Submissions by the Applicant

  1. The Applicant filed an Application in a Case on 25th May 2018, in which she sought the following Orders:

    1) His Honour Judge Neville disqualifies himself from the proceedings CAG86/2016.

    2) The Court transfers the matters (CAG86/2016) to the Federal Court of Australia.

  2. Following the Court’s Orders of 12th June 2018, directing the parties to file submissions in relation to the Application in a Case, the Applicant filed the following submissions on 3rd July 2018 (emphasis in original):

    1) The Applicant filed an Application on 25 May 2018, seeking that Judge Neville recuse himself from the proceeding, and that the matter be transferred to the Federal Court.

    2) The supporting evidence for the Application is stated in the Affidavit filed on 25 May 2018 (Affidavit Yu).

    Issues

    3) A Judge who does not comply with the judicial vow should recuse himself from the case. In this proceeding, did Judge Neville comply with his judicial vow?

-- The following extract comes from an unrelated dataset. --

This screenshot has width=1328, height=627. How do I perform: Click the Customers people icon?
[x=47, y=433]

    4) Shall the matter be transferred to the Federal Court?

    Facts and Reasons for Recusal

    5) Judge Neville's judicial vow includes the following:

    I will well and truly serve in the office of Judge of the  Federal Circuit Court of  Australia, and that I will do right to all manner of  people  according  to  law,  without  fear or favour, affection or ill-will.

    6) The following evidence will establish that, in the course of proceedings, Judge Neville bears ill-will towards the Applicant and gives favour to the Respondent, or he does not do right to all manner of people according to law:

    a) Without authority to do so, His Honour banged the bench and shouted at the Applicant in the courtroom (see Affidavit Yu at [6]}.

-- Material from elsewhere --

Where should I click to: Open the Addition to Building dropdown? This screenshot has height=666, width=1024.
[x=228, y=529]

    b) Without authority to do so, His Honour demanded a document from the Applicant immediately (see Affidavit Yu at [6]}.

    c) His Honour forbade the Applicant to give explanations by making inappropriate comments with anger (see Affidavit Yu at [6]).

    d) His Honour forbade the Applicant to refer to a note in the cross-examination. (see Affidavit Yu at [7]).

    e) His Honour's conduct outlined at [6a]-[6d] above were intimidating and aggressive, which has been causing fear and anxiety to the Applicant.

    f) Without good cause, His Honour let the Respondent's counsel cross-exam the Applicant for 2 days, even though there is no serious dispute  between the parties in terms of the facts (see Affidavit Yu at [9][10] and Affidavits filed by both parties prior to the hearing).

    g) On 23 April 2018, His Honour made a decision to set aside the Court's order of 23 March 2018, and postponed the hearing. The decision was made upon receiving an email request from the Respondent (see Affidavit Yu at [11],[12]& [14]}. Under the circumstance, His Honour may have no authority to make the decision.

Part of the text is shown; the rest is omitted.